A new iteration procedure for determination of rs geometric parameters from arrays of constants for isotopic forms of a molecule has been described. This differs in some respects from similar procedures described previously (in this series, Vol. 4, p. 7). The iteration is carried out in Cartesian co-ordinates, rather than internal ones. Moments of inertia and their differences are included, multiple isotopic substitutions being also covered. Some advantages are claimed for the new method, such as in cases where the number of isotopic forms is minimal, or where there is sign ambiguity in a small co-ordinate. A comparison of the results applied to ethylene oxide is made with the earlier work of Hirose (in this series, Vol. 4, p. 43).

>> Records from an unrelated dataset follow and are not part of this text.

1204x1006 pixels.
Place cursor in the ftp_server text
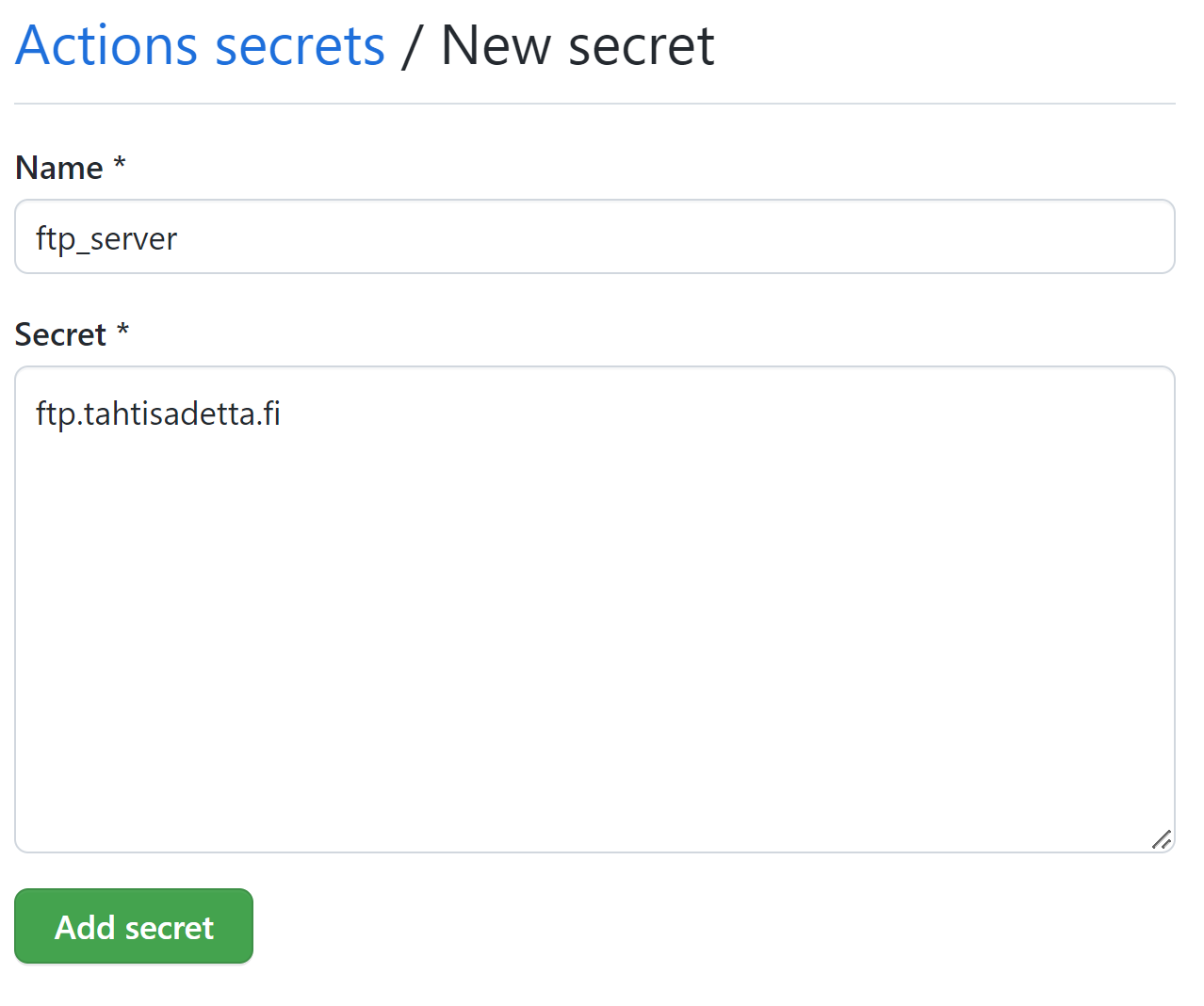point(106,238)
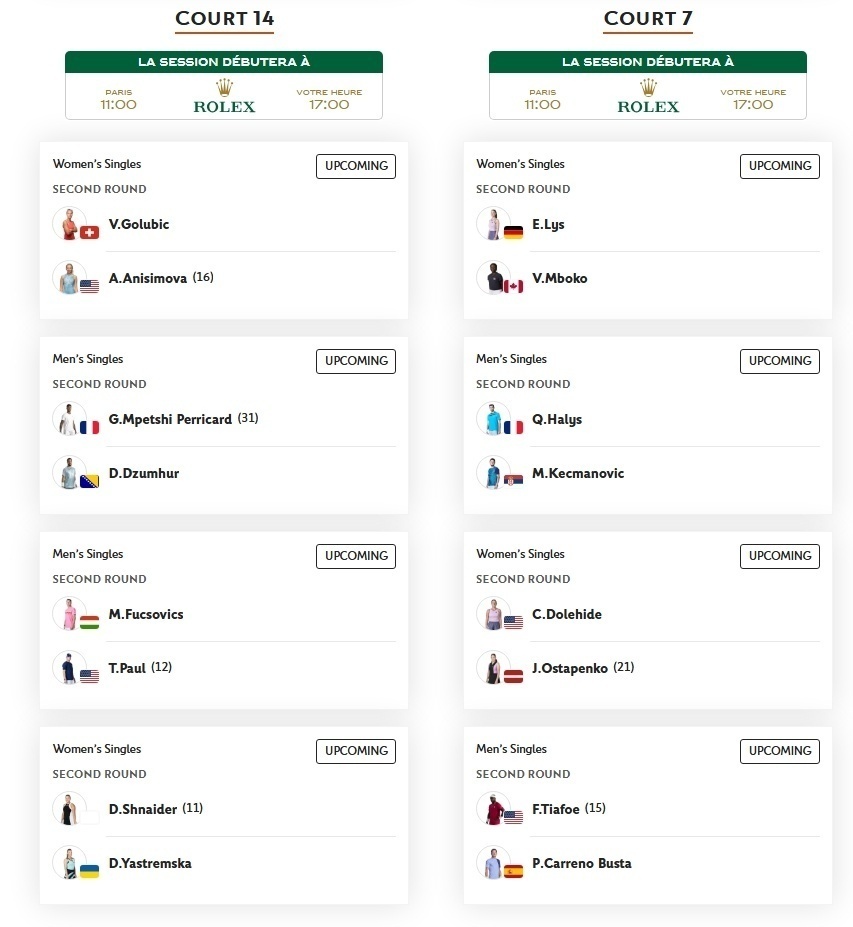Click M.Fucsovics's player avatar

click(68, 613)
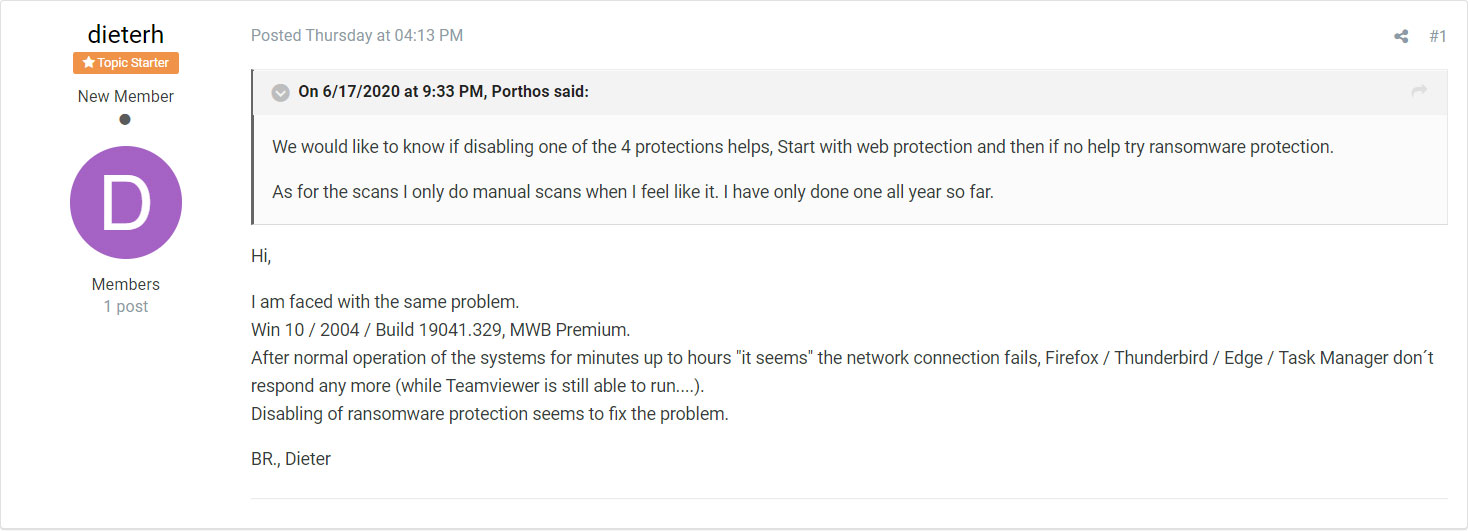Image resolution: width=1468 pixels, height=531 pixels.
Task: Click the 'BR., Dieter' signature
Action: [291, 460]
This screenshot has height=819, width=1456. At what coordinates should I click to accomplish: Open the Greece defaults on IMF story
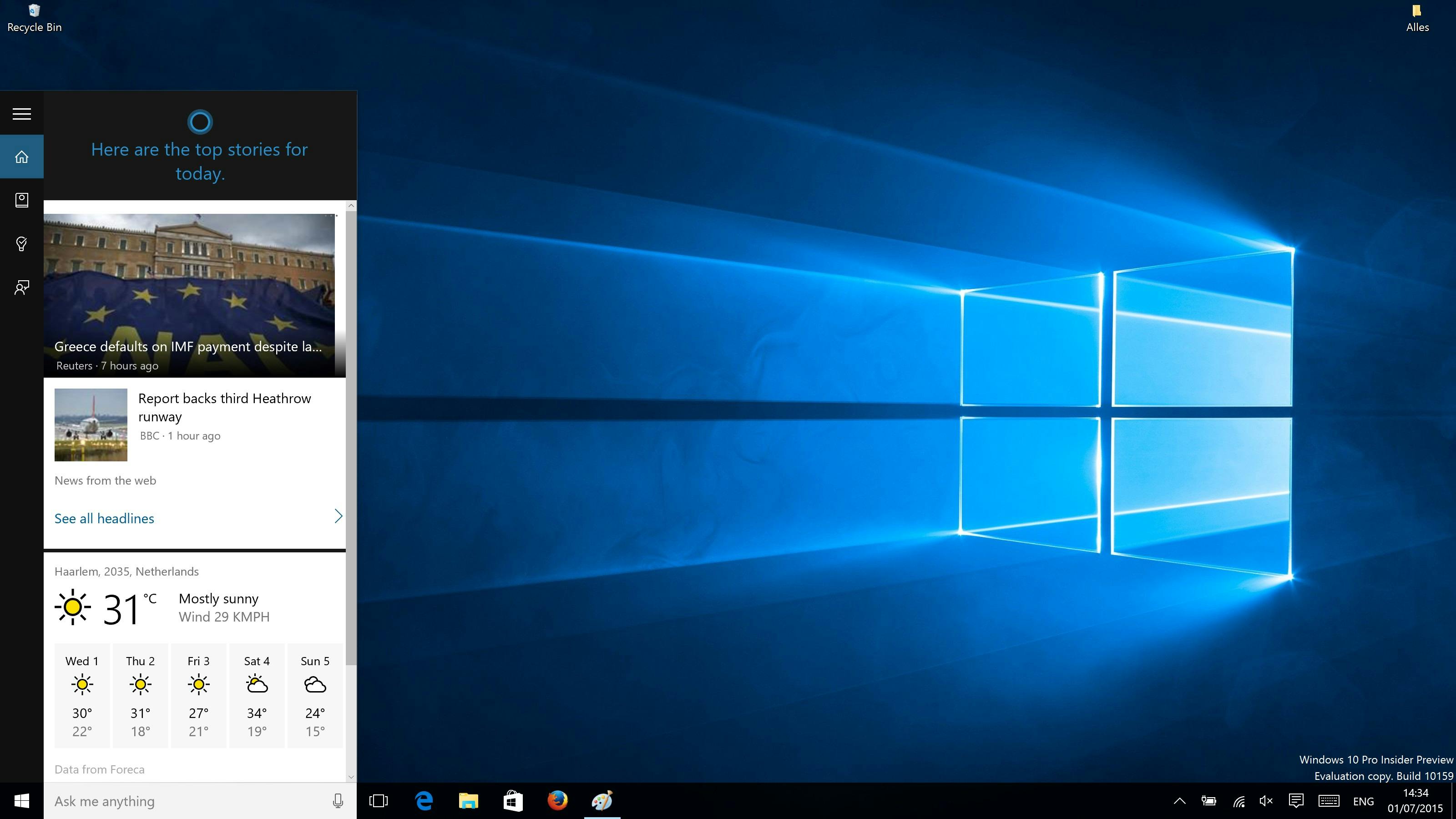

A test of the rm procedure for structure determination (in this series, Vol. 3, p. 77) is reported by Smith and Watson for OCS. Values of Bo for fourteen isotopic species are computed from a recent detailed treatment of the force field 33 and the rm distances shown to differ from the re values by significant amounts. Good agreement between rm and re is obtained by extrapolation to the case of vanishingly small mass changes. It is shown that the errors in atomic co-ordinates are comparable in the rm and rs methods, except where the number of parameters is equal to the number of moments of inertia of a single isotopic form, where the rm and re structures agree well. This paper contains a useful discussion of fundamental aspects of determination of geometric parameters at its present state of refinement.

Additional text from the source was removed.